The decentralization of police power and the weakening of domestic intelligence services was a deep seated reaction to the horrific excesses of the Nazi era, and few ideas have been set as deeply in the post-war German mind as the need to keep a tight leash on the state’s intelligence gathering. This is one reason that allegations of U.S. government snooping on German politicians are so sensitive. And it also helps explain why so many Germans feel so strongly about internet privacy.

And that’s all fair enough in its way: having lived through two totalitarian governments in modern times, Germans want to keep the state at bay. But the wave of crime and violence that followed the collapse of European and German border policy as the Syria and Libya catastrophes ground on is forcing change. The WSJ:

In a full-page op-ed in the Frankfurter Allgemeine Zeitung daily, Interior Minister Thomas de Maizière sought to address what critics have identified as the key weaknesses in Germany’s antiterror strategy: a decentralized security and intelligence apparatus, a light-touch approach to police work, strong legal safeguards against abuses of power, and a generous refugee policy.

“It’s time to prep Germany’s capacities for managing future crises,” Mr. de Maizière wrote. “Germany needs to stay strong.” […]

Among Mr. de Maizière’s many proposals are measures to beef up the remit and authority of federal police and intelligence agencies, making the central government rather than state authorities responsible for deporting illegal migrants, and opening the possibility of pre-emptively detaining foreigners deemed particularly dangerous.

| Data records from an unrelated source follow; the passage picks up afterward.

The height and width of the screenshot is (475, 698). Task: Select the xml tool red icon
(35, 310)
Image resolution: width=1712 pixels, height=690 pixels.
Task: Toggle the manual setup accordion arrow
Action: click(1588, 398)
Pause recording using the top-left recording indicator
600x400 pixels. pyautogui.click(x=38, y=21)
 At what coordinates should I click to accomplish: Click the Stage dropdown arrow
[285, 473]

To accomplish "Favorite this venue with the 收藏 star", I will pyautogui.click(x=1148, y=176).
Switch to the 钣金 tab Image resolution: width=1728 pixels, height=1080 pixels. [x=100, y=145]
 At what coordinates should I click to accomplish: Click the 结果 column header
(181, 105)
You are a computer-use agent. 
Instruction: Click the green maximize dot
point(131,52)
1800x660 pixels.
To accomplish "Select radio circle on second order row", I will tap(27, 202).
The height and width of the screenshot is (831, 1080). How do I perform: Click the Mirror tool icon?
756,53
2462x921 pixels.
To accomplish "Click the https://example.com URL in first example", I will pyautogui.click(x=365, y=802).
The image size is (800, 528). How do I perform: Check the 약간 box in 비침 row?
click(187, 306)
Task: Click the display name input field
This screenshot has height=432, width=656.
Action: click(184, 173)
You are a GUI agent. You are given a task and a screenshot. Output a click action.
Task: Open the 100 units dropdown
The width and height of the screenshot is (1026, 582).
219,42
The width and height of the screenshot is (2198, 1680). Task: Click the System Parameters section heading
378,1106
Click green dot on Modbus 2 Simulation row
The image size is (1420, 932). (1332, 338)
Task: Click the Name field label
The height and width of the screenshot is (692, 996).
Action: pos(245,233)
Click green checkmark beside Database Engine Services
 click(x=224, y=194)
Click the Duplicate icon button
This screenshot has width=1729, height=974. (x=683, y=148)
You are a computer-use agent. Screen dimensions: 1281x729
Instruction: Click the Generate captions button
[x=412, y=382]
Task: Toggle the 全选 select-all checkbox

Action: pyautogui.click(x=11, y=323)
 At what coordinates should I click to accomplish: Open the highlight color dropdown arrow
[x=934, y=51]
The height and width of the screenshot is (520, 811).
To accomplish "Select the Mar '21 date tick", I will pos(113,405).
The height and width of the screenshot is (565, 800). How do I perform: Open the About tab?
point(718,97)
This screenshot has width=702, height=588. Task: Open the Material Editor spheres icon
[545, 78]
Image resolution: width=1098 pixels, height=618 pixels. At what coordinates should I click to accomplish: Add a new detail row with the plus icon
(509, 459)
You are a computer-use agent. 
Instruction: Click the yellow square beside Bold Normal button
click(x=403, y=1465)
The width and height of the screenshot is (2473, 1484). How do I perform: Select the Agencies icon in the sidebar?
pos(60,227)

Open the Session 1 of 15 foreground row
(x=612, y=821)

A parallel change is taking place half way around the world: the rising threat of China and North Korea is forcing the pacifistic Japanese to overcome their aversion to the military.

Both reactions are sensible and even inevitable—and they also illustrate how choices around the world get worse when the fabric of world order frays. This is how tragedy works: people make necessary but painful decisions as their circumstances worsen, and in the end find themselves thinking and doing things they thought were impossible and appalling.

The failures of liberal international order have consequences that make liberal international order harder to maintain. As the world gets harder, it gets harder to base public policy on idealistic dreams. That is where we stand at the opening of this year of grace; it will be interesting to see where we are in another year.